Turcs Gobeurs d’Opium – Mustang : Vroum… bang!
Deux automobiles soudées par la force d’un impact. Deux couples isolés au nord du Nord. Allons les rejoindre à bord de la Mustang des Turcs Gobeurs d’Opium.
"As-tu besoin d’un lift?" me demande André Gélineau en passant la porte de la microbrasserie où, durant la dernière heure, il a disséqué, comme on démonte un moteur, Mustang, la nouvelle pièce des Turcs Gobeurs d’Opium dont il est l’auteur et le metteur en scène (assisté de Simon Vincent). Il y a un an, pourtant, les seuls "lifts" que le jeune homme de théâtre pouvait offrir à ses amis et aux journalistes pédestres supposaient le don d’un jeton de la STS ou la compromission de son dos. "Je n’ai pas pris mon permis de conduire pendant plusieurs années pour différentes raisons, mais je sais que le danger de la voiture a été exacerbé dans ma famille… Plein de phobies, des morts… Parallèlement, l’amour des voitures a toujours été présent; je viens d’une famille de mécaniciens. Finalement, il y a un feeling de drive au volant que j’aime bien."

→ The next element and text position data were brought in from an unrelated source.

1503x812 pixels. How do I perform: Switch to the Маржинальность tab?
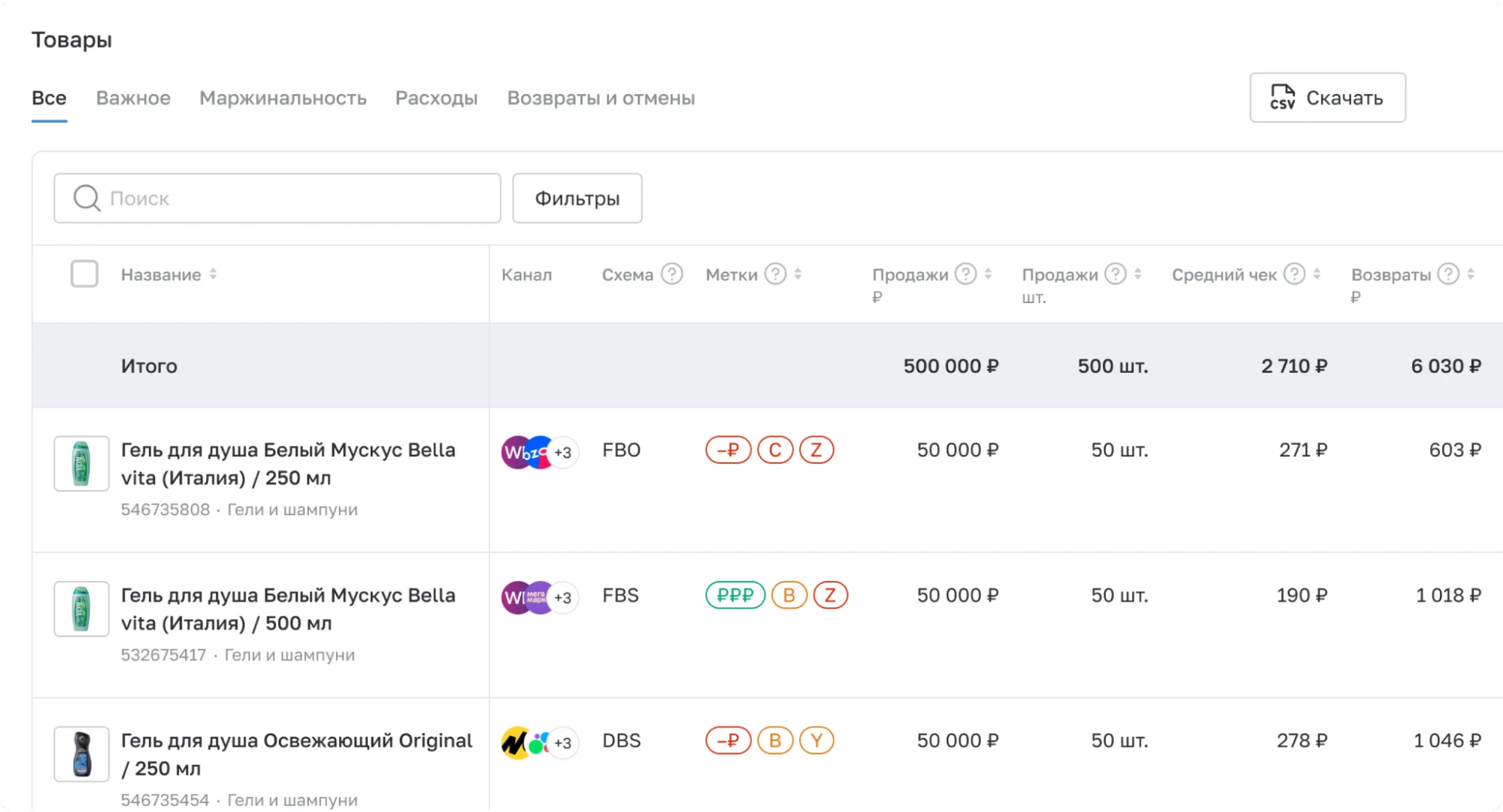pyautogui.click(x=283, y=98)
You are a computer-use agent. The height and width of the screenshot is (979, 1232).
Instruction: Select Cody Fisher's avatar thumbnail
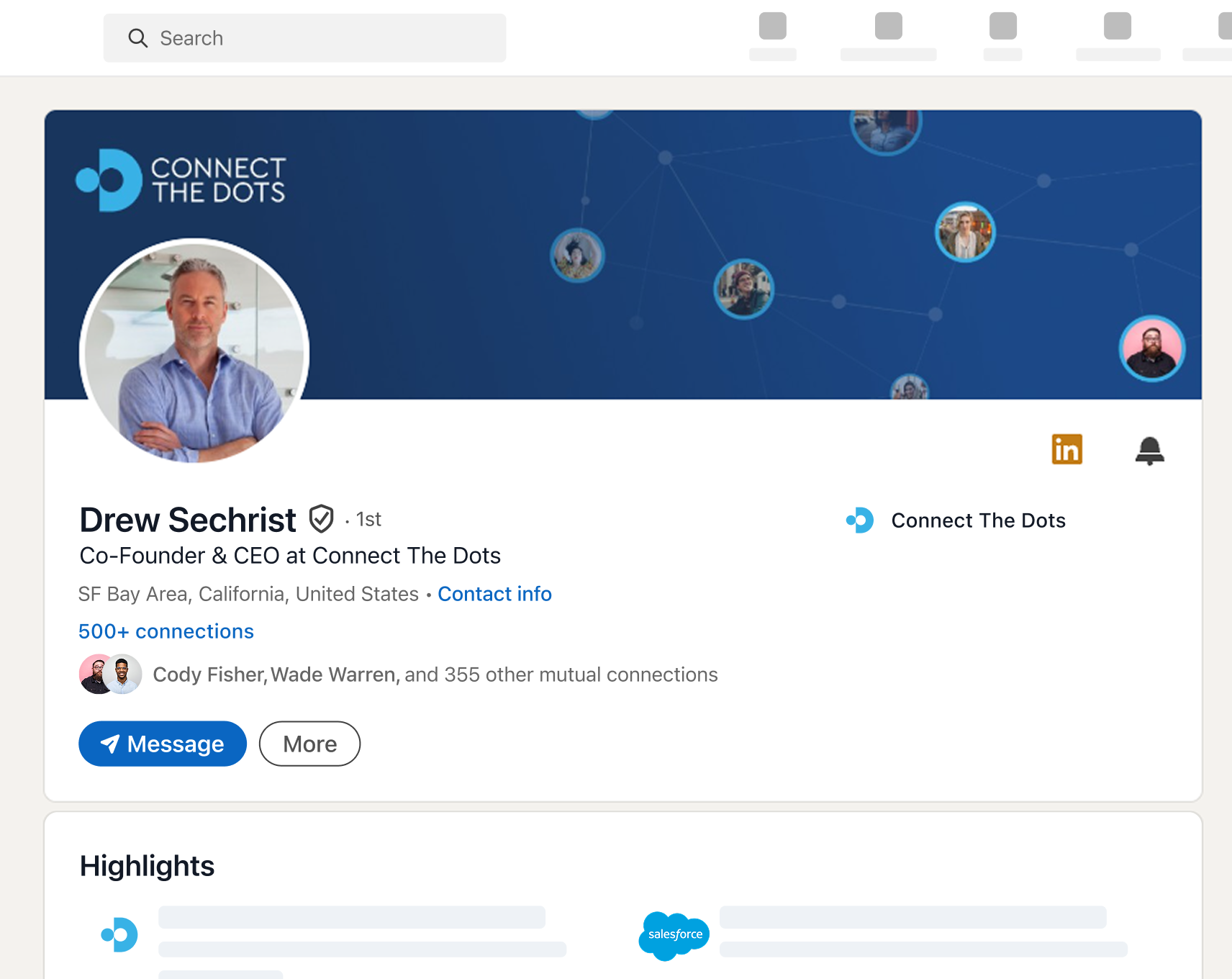pyautogui.click(x=94, y=674)
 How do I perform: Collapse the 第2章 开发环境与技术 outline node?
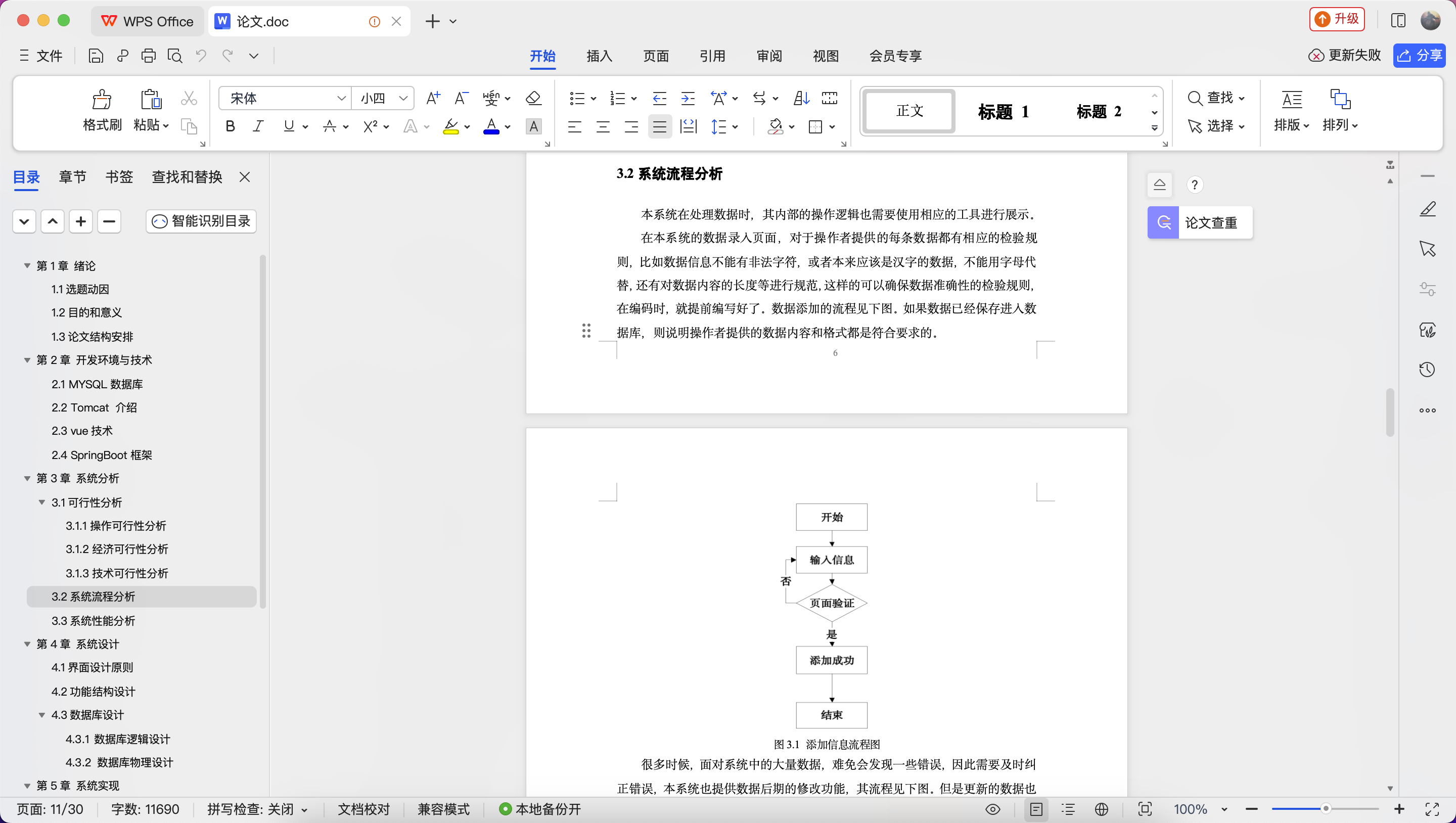click(27, 360)
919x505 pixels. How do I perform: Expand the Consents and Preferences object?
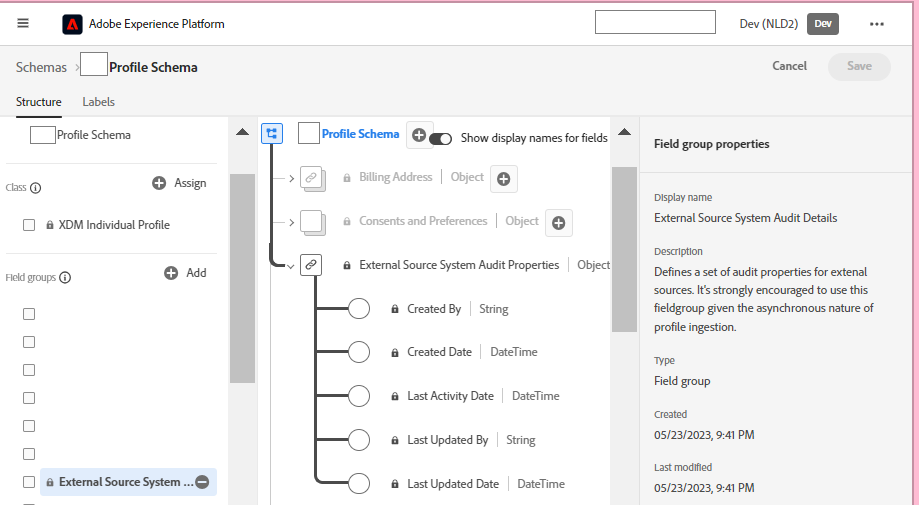click(x=292, y=222)
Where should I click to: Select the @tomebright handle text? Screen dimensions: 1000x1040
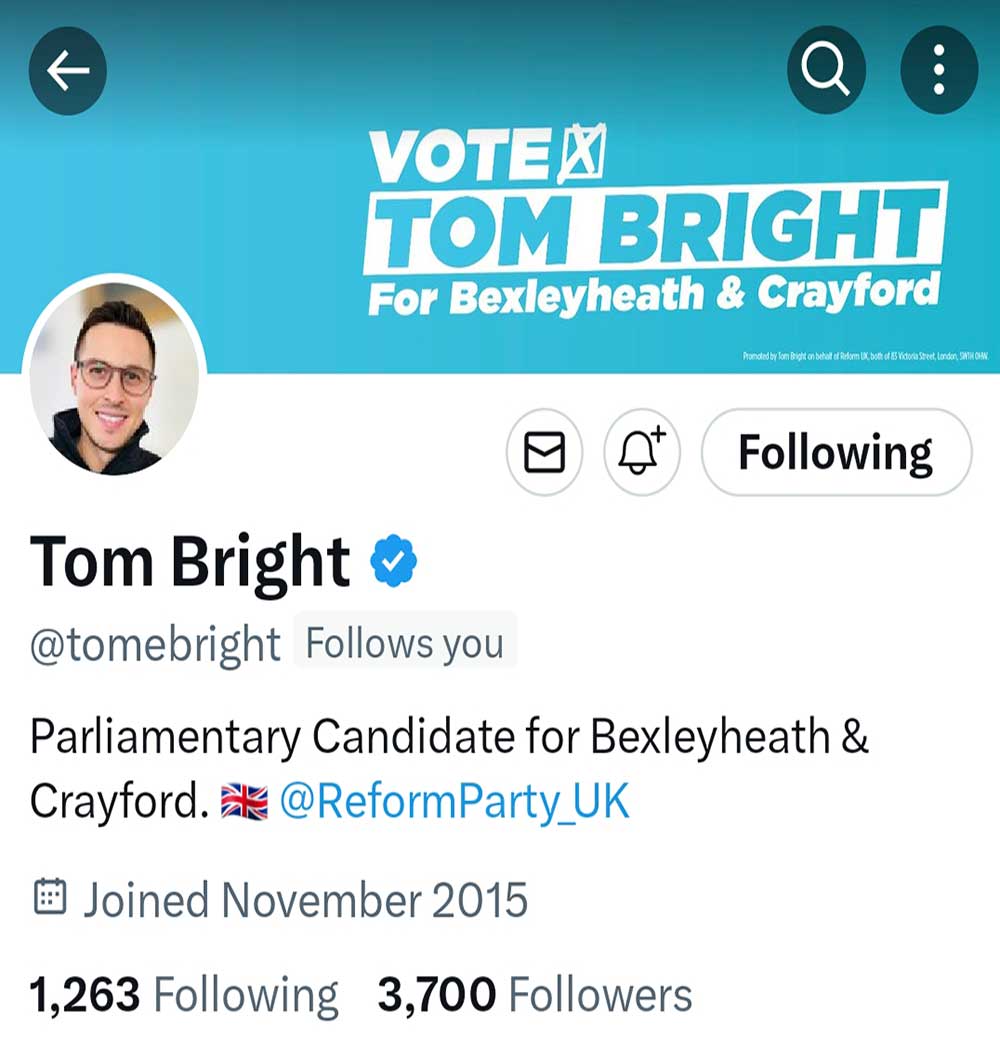pyautogui.click(x=155, y=645)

Cette relation d’attraction-répulsion du dramaturge pour les automobiles n’est pas sans rappeler celles qui lient les personnages de son oeuvre, mésadaptés affectifs "qui s’aiment mais s’aiment mal", pris ensemble à cause du fatum. Ou, comme c’est le cas cette fois-ci, à cause des circonstances: une Plymouth et une Mustang entrent en collision sur la Transtaïga, route qui traverse le territoire de la Baie-James. Disons que les secours, là-bas dans le Nord, n’arrivent pas aussi vite que sur la 10. "C’est un prétexte qui impose un huis clos à partir duquel les issues deviennent difficiles, explique-t-il. Il n’y aura pas de police, pas d’ambulance. J’aime beaucoup l’idée du stress qui révèle quelqu’un. L’accident fragilise les masques du quotidien, les personnages sont en état de crise."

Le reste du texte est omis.